TEXT SECTION:
# # # # #

WI: UK never joins the EEC/EU?

So here's a PoD: Powell never makes his Rivers of Blood speech. As a result he is able to build up a more significant presence in the Conservative Party without being shunted away by the leadership. The Tories win the 1970 election, and Powell leads party opposition to joining Europe and succeeds in rallying them and the Labour left to the common cause. Harold Wilson eventually becomes PM again much like in our time and avoids antagonising the left by also avoiding membership. Thatcher choose not to join either. From that point onwards it's all butterflies, but generally speaking how might this chain of events have impacted Britain over the following years (including immediately post-1972)?

# # # # #

SOURCE MATERIAL:
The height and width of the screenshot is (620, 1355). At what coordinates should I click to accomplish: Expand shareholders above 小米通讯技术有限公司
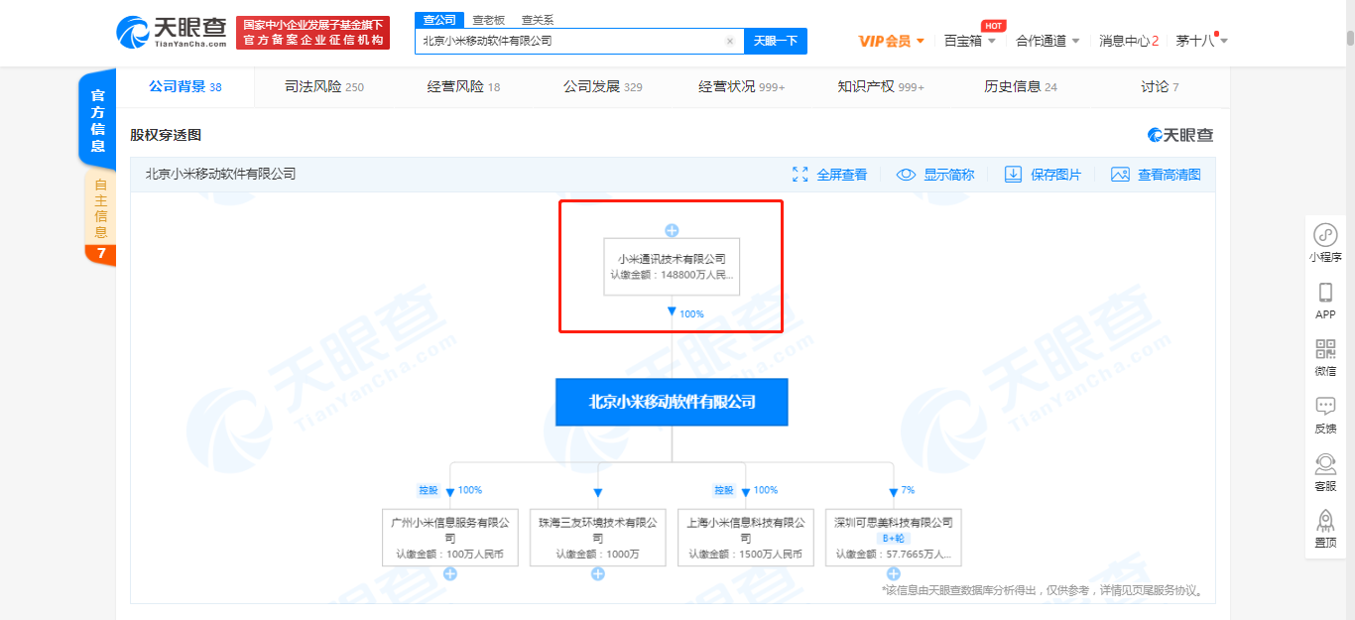tap(672, 230)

# # # # #

BRIEF:
In the post imagining Britain never joining the EEC, which speech does Powell never make? You won't need the listing for this.

TASK OUTPUT:
His Rivers of Blood speech.